A recent Florida appellate court decision may alter 200px-Florida-StateSeal.svglong-standing prohibitions against non-compete agreements for certain professionals. In AmSurg New Port Richey FL Inc. v. Vangara, the court upheld a non-compete, finding that it prohibited a physician from operating a rival business—but not from practicing medicine. This was the pivotal distinction for saving the non-compete, and other state courts could adopt this same logic.

Background:   In 2007, Dr. Vangara and his business partners entered into a joint venture agreement with AmSurg New Port Richey FL, Inc. (AmSurg), to form the New Port Richey FL Multi–Specialty ASC, LLC (Multi–Specialty ASC)—an ambulatory surgical center. The joint-venture agreement was governed by Tennessee law and included a non-compete. By its terms, the restrictive covenants prohibited Dr. Vangara from having “any financial interest in any business or entity competing or planning to compete with the [Multi-Specialty ASC].”

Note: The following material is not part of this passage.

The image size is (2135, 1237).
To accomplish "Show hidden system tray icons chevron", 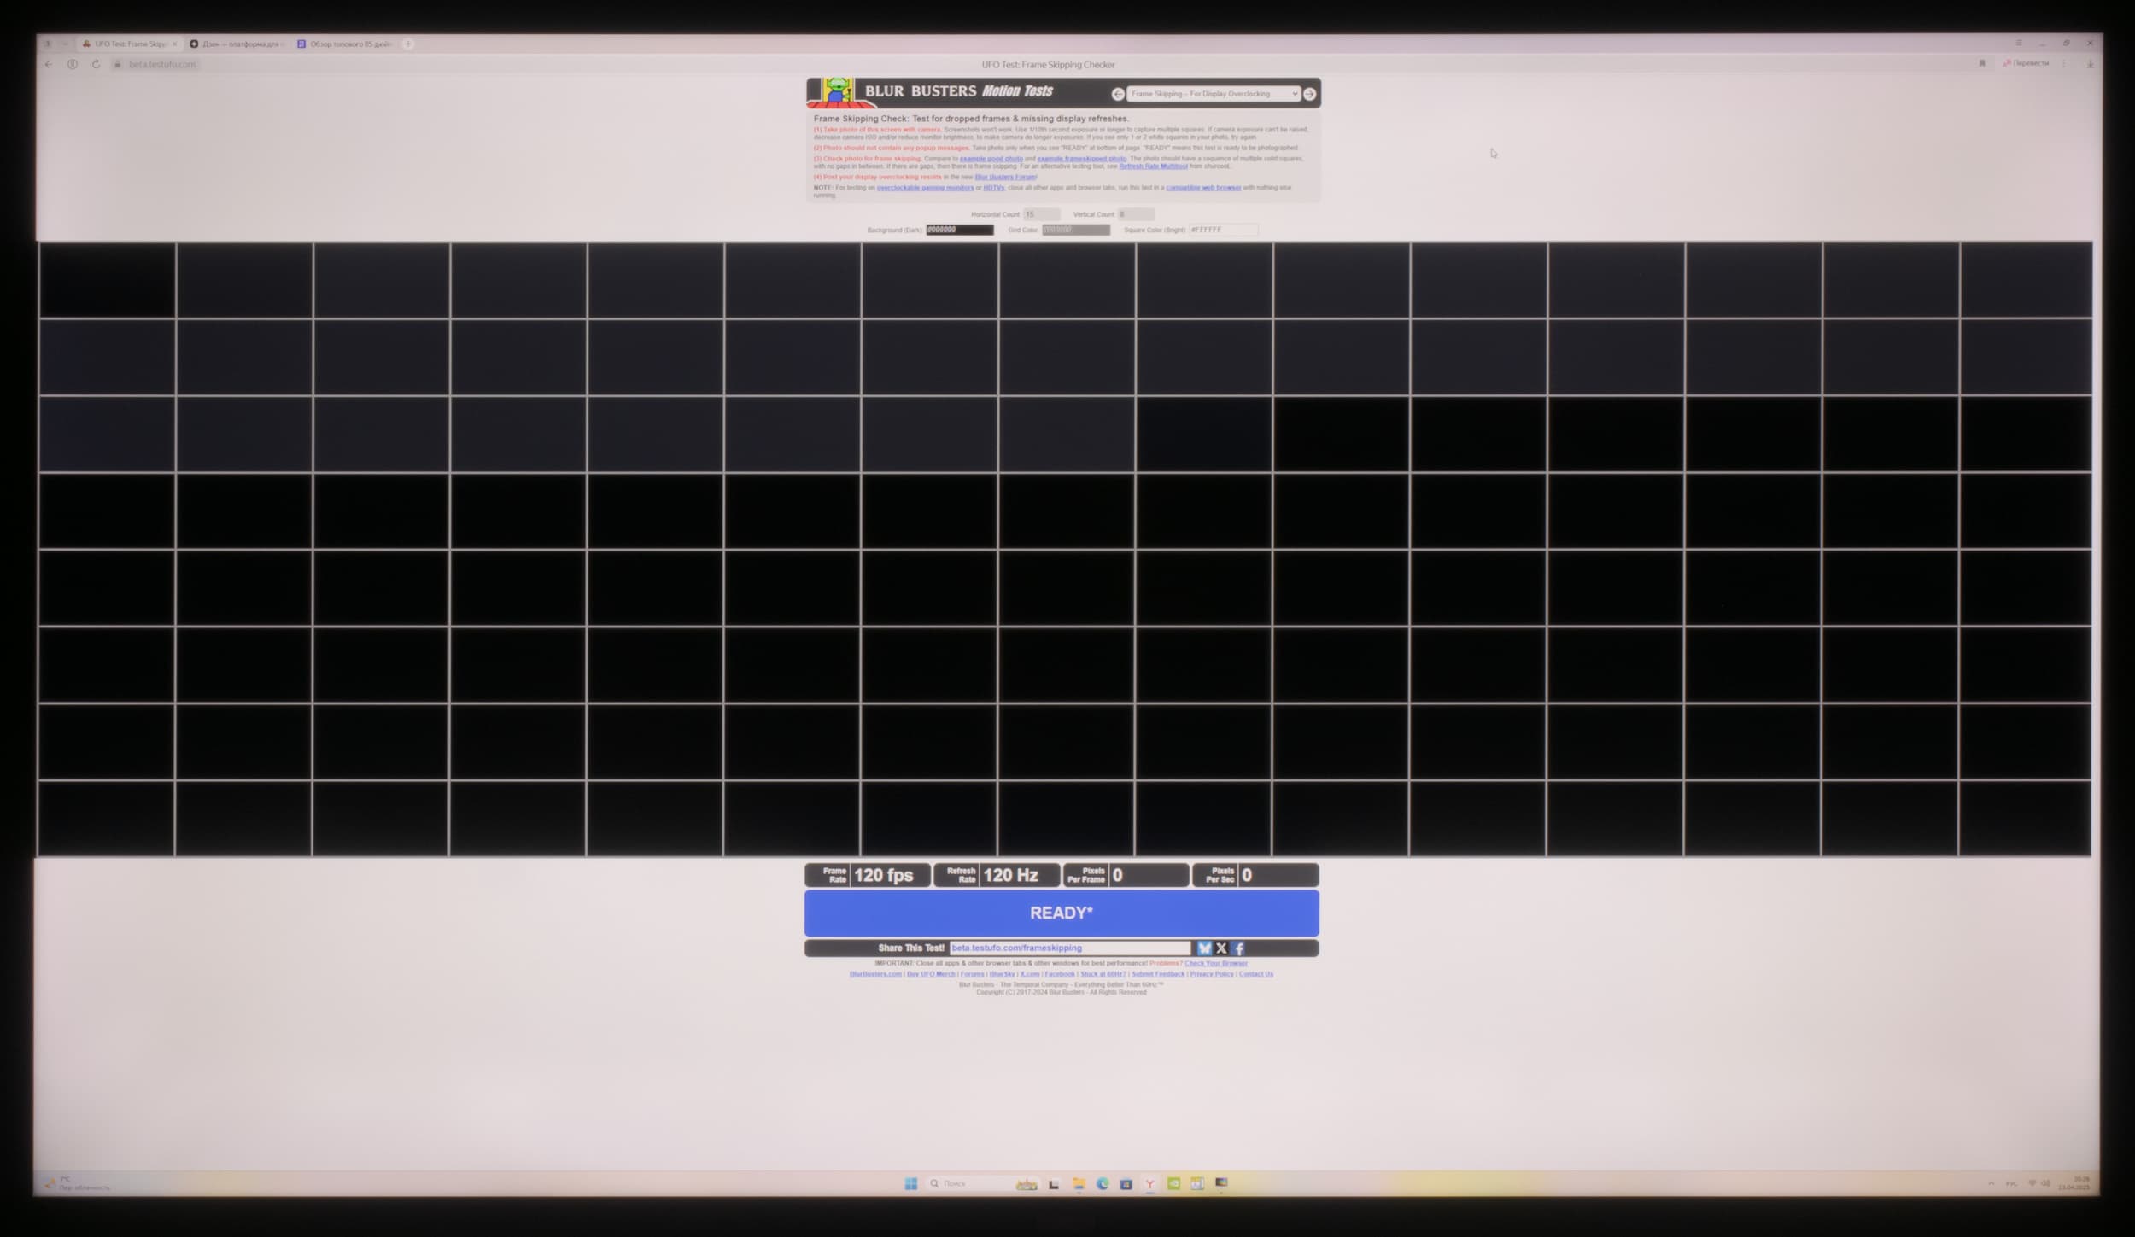I will tap(1992, 1183).
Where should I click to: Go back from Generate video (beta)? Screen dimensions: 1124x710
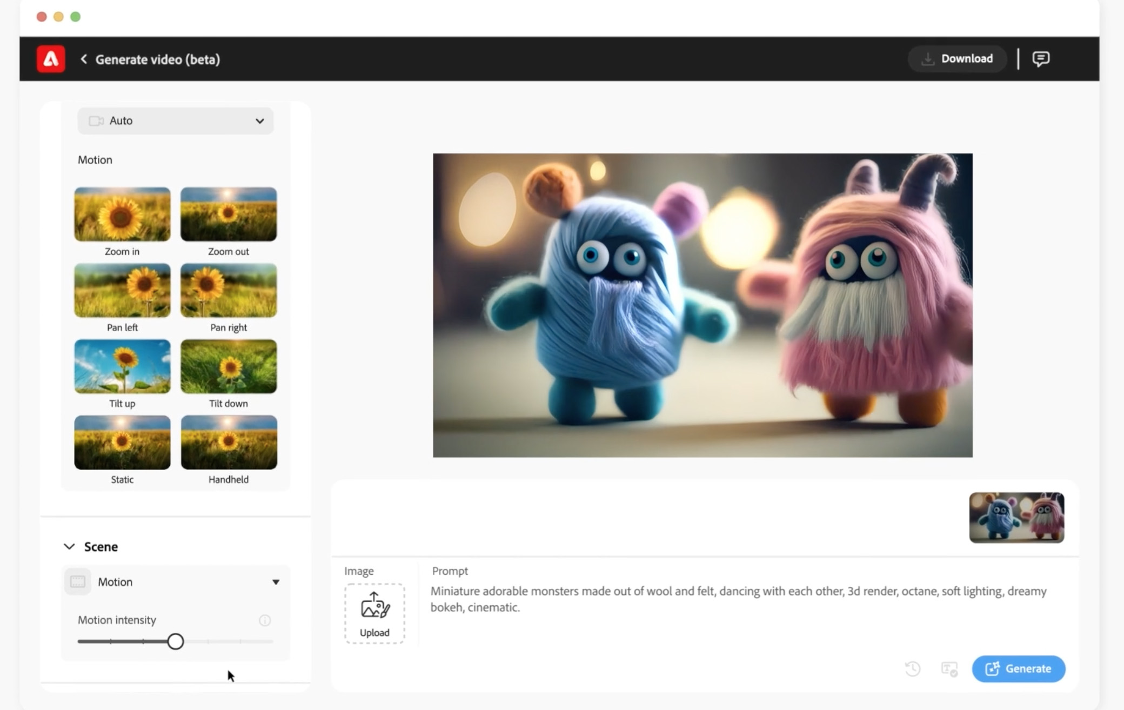84,59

But Dr. Vangara failed to comply with this covenant. In 2010, AmSurg learned that Dr. Vangara owned and operated a competing ambulatory surgery business, and after multiple cease-and-desist requests, Dr. Vangara refused to stop. AmSurg finally responded by suing Dr. Vangara for breach of contract and various other business torts.

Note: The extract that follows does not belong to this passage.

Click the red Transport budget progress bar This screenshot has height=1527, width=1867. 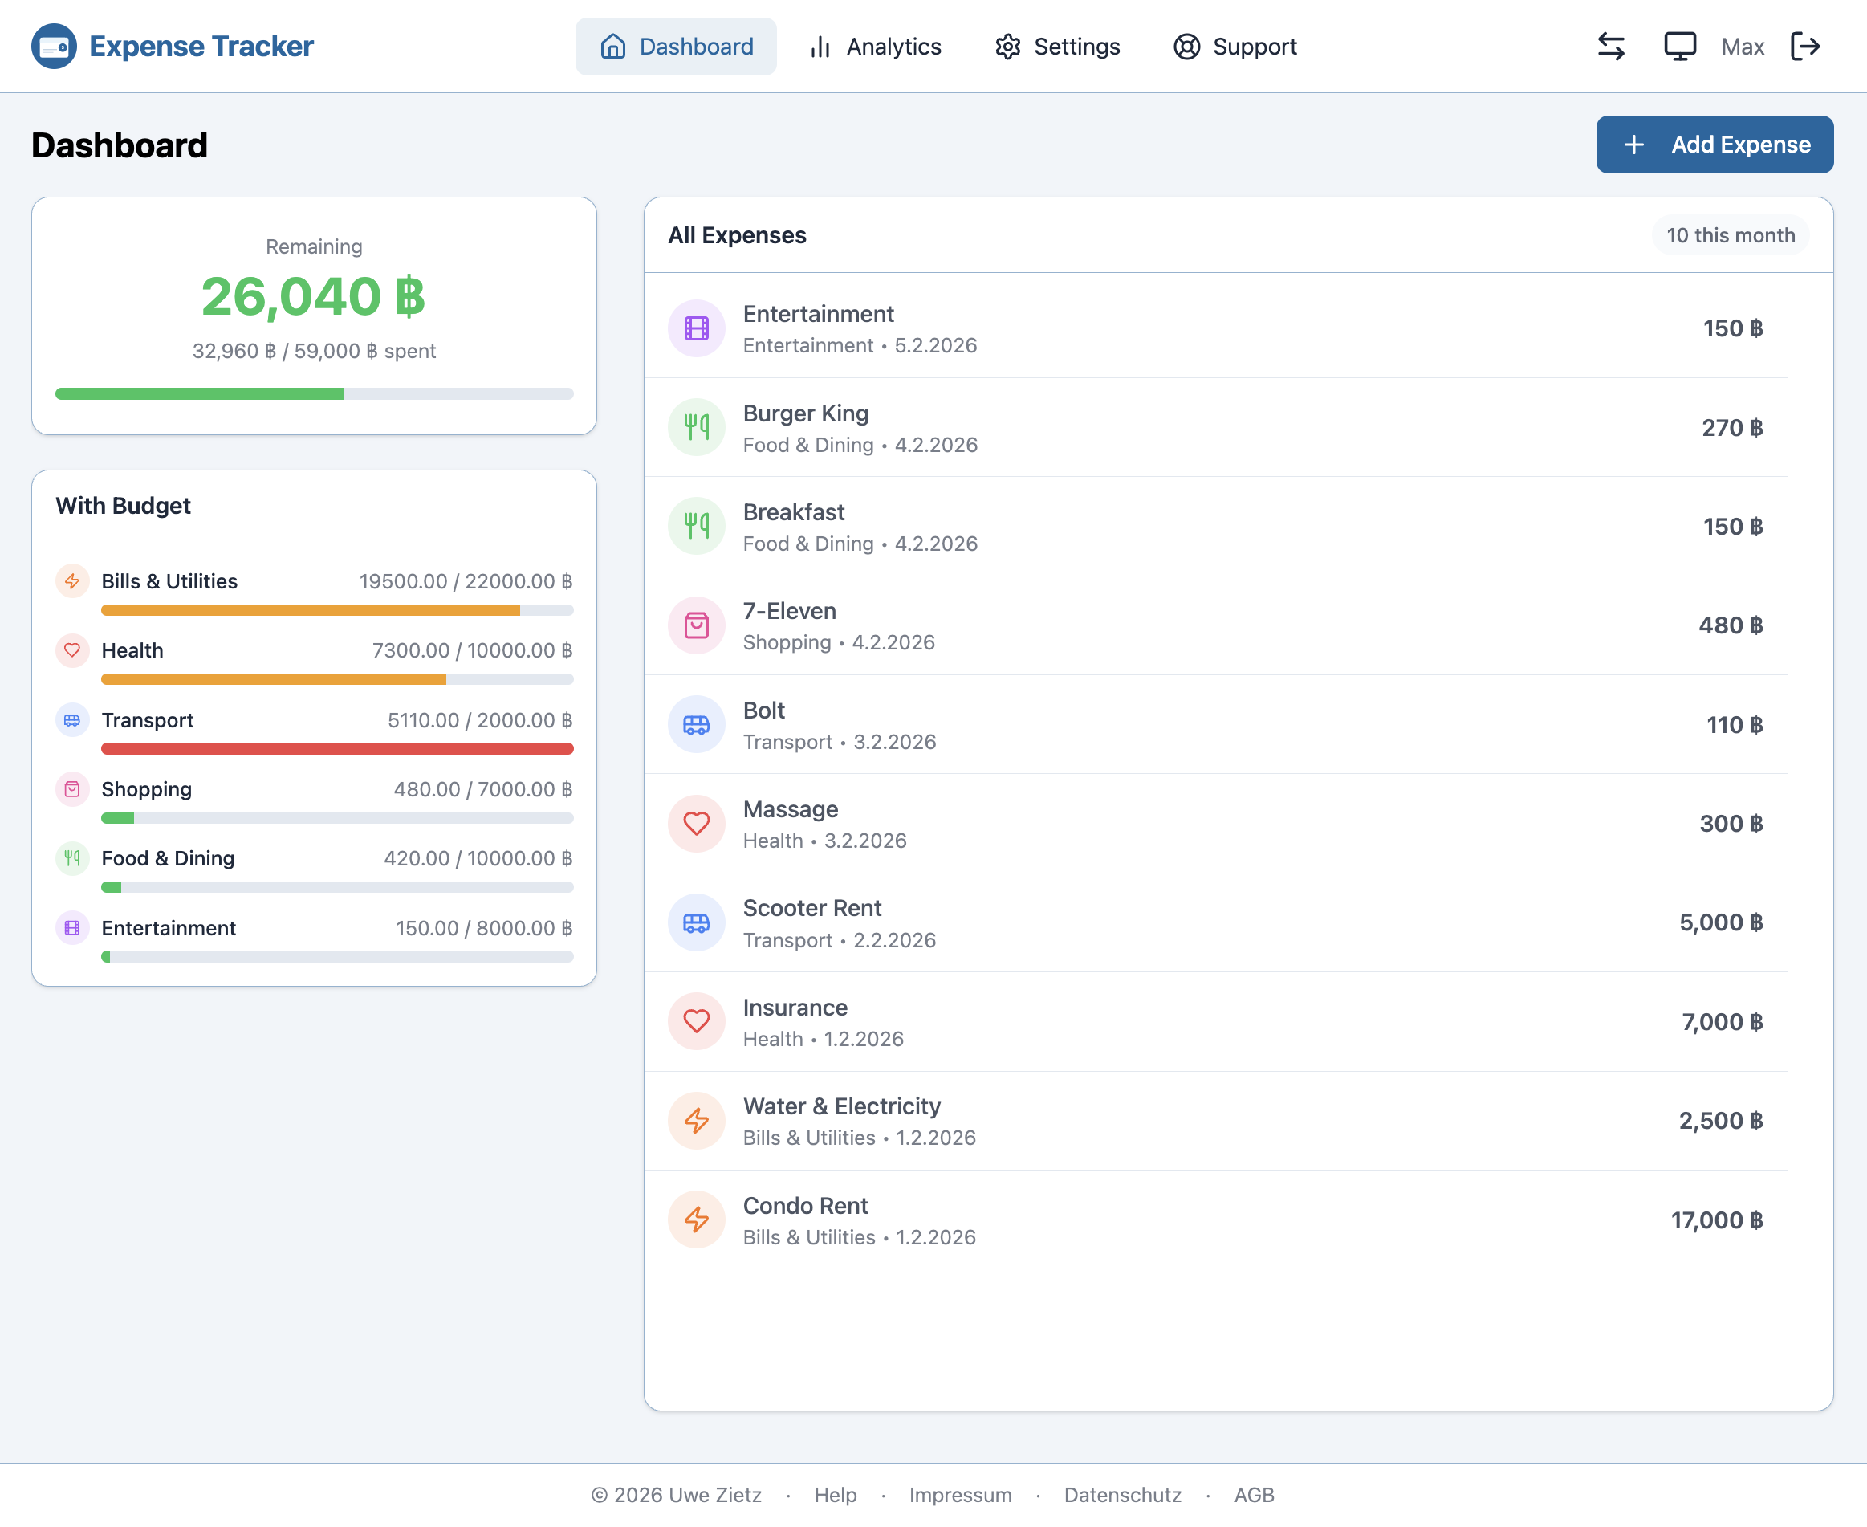[337, 749]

Rationale:   At the trial court level, Dr. Vangara filed a summary judgment motion, arguing that the non-compete was invalid as a matter of law. The trial court agreed. It found that the non-compete was inimical to Tennessee’s public policy, and therefore unenforceable. The trial court relied on a Tennessee Supreme Court decision that prohibited most contracts that restrict a doctor’s right to freely practice medicine.

In that case, a medical clinic sued to enforce a non-compete that prevented a physician from practicing medicine within a twenty-five mile radius. Finding that the non-compete  was unenforceable as a matter of public policy, the Tennessee Supreme Court placed more value on public interest considerations—such as affordable healthcare and a patient’s fundamental right to freely choose physicians—rather than the specific terms of the contract. These same concerns guided the trial court’s refusal to enforce Dr. Vangara’s non-compete.

On appeal, the court took a narrower interpretation of the Tennessee Supreme Court decision.  It distinguished between “practicing medicine” and “operating a competing business.” The court reasoned that the joint-venture agreement only prevented Dr. Vangara from having ownership interests in competing businesses—not from practicing medicine. The court pointed out that the non-compete specifically provided that Dr. Vangara was “not prevent[ed] from engaging in his … profession, the practice of medicine.” Because Dr. Vangara could freely practice medicine without violating the joint-venture agreement, the court reversed the summary judgment previously entered in Dr. Vangara’s favor.

Take Away:   In states that prohibit non-competes for certain professions based on public policy concerns, this court’s distinction—between “practicing” a profession and “owning” a competing business within that profession—could limit the scope of those non-compete bans. Companies should thus consider making similar distinctions when drafting non-competes for traditionally-protected professionals.